**TASK TO COMPLETE**
Repeat the listing below verbatim, from the line holding "Pick the Sucurti label" to the line holding "coord(234,247)", inclusive.

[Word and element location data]
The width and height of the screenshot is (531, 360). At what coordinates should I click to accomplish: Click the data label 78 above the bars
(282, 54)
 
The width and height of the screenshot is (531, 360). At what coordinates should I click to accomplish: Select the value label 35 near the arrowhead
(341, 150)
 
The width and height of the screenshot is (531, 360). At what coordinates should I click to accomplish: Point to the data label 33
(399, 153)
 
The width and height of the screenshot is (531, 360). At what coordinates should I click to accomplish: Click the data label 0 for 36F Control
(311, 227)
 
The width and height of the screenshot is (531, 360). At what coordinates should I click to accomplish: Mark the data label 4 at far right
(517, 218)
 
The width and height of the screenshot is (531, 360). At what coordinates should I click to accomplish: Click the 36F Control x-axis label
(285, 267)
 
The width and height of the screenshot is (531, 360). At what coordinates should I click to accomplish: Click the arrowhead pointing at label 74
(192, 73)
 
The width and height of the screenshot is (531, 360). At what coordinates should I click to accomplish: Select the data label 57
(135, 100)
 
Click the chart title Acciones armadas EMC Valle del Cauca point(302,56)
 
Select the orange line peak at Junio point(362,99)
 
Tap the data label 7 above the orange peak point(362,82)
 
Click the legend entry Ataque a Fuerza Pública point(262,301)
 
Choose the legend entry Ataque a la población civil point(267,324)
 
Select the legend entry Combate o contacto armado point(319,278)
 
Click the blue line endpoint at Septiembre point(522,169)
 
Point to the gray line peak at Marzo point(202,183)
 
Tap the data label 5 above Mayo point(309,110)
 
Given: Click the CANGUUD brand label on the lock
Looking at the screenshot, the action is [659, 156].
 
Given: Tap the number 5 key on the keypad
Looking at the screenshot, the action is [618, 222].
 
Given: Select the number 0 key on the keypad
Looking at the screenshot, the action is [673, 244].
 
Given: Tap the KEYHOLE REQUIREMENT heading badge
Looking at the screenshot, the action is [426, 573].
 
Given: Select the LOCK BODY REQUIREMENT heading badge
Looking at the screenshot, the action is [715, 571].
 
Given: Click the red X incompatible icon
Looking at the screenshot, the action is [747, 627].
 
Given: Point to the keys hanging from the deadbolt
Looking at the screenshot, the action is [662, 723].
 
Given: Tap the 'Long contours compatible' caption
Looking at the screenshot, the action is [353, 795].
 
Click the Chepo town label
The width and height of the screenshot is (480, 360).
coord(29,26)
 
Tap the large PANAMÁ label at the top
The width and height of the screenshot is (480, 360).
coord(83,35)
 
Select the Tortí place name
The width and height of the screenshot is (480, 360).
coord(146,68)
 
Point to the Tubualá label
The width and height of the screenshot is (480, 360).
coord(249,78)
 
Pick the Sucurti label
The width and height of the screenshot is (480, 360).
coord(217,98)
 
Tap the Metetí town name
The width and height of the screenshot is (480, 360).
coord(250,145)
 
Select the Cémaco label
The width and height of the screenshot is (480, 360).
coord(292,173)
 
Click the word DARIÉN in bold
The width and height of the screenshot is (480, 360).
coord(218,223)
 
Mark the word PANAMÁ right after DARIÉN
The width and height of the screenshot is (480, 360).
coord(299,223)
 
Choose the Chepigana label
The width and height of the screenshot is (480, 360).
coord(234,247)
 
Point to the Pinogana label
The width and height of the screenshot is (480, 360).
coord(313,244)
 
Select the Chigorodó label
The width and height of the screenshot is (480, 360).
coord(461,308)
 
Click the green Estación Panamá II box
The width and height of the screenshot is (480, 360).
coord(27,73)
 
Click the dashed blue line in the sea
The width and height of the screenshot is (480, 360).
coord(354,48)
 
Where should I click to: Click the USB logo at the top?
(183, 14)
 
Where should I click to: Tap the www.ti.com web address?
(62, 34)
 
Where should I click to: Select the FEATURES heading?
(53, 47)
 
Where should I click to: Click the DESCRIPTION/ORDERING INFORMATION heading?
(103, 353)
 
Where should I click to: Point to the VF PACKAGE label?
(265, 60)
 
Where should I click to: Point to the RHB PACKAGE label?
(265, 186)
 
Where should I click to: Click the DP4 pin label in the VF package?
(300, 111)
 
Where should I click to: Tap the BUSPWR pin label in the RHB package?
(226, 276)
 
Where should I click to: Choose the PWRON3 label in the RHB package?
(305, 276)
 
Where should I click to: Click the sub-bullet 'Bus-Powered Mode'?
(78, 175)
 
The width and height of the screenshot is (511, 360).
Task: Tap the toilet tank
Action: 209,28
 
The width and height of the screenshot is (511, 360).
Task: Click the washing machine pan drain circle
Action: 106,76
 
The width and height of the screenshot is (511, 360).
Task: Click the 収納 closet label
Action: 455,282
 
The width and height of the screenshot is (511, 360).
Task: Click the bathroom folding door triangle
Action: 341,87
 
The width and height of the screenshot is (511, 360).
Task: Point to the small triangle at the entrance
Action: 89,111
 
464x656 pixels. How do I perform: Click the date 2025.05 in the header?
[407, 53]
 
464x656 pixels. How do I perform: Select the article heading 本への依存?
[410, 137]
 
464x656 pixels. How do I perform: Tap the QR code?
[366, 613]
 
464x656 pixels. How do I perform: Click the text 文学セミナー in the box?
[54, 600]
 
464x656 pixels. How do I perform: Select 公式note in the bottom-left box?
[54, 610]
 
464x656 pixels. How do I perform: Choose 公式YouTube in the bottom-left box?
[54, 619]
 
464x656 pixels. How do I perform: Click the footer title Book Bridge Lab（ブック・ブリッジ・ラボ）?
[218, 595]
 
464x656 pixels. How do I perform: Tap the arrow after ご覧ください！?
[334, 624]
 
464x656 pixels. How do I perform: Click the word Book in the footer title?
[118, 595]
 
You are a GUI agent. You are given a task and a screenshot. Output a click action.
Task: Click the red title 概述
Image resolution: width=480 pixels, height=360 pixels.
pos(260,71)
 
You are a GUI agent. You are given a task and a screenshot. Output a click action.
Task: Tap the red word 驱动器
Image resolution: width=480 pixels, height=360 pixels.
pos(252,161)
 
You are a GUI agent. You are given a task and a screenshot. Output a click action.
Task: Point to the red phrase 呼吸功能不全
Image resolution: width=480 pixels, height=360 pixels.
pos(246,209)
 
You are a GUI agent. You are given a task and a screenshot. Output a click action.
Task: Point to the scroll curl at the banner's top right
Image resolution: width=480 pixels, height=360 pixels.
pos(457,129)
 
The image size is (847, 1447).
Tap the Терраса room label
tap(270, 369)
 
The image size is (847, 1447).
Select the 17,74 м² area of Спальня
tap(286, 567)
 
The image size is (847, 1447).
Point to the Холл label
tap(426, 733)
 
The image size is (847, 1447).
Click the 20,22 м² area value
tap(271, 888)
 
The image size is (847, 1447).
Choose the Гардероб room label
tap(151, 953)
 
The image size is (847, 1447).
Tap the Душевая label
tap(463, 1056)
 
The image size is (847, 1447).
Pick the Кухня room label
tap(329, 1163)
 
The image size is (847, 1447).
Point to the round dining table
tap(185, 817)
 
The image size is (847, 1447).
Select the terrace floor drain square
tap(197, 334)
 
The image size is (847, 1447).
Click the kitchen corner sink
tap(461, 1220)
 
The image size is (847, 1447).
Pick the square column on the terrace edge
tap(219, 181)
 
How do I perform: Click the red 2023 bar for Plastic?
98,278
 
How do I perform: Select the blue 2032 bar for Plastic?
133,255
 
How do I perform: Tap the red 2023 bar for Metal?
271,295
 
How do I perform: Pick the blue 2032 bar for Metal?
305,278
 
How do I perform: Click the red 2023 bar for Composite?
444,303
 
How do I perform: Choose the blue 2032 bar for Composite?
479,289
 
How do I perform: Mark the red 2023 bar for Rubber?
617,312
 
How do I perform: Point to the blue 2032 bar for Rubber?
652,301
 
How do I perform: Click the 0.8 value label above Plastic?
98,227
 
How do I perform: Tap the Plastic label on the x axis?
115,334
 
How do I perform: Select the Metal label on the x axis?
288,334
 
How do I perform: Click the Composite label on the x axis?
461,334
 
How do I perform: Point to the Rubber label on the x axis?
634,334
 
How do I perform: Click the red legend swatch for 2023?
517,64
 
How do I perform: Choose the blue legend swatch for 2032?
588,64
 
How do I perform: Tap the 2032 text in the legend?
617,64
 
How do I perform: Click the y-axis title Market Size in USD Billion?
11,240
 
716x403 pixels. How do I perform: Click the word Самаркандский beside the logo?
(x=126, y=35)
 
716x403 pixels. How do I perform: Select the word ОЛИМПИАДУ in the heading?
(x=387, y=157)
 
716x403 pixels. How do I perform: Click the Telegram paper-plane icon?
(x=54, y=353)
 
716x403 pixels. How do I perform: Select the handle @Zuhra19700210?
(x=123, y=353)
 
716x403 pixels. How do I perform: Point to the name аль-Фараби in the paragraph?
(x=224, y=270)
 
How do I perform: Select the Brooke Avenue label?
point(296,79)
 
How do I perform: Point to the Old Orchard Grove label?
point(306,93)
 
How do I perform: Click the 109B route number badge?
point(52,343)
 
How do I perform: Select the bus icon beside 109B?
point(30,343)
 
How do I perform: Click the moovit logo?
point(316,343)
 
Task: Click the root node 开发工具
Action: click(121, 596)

**RESULT FOR THIS TASK**
Pick the Sucurti label
The width and height of the screenshot is (480, 360).
coord(217,98)
 
Tap the Metetí town name
The width and height of the screenshot is (480, 360).
coord(250,145)
 
Select the Cémaco label
The width and height of the screenshot is (480, 360).
coord(292,173)
 
Click the word DARIÉN in bold
The width and height of the screenshot is (480, 360).
coord(218,223)
 
Mark the word PANAMÁ right after DARIÉN
The width and height of the screenshot is (480, 360).
coord(299,223)
 
Choose the Chepigana label
The width and height of the screenshot is (480, 360).
coord(234,247)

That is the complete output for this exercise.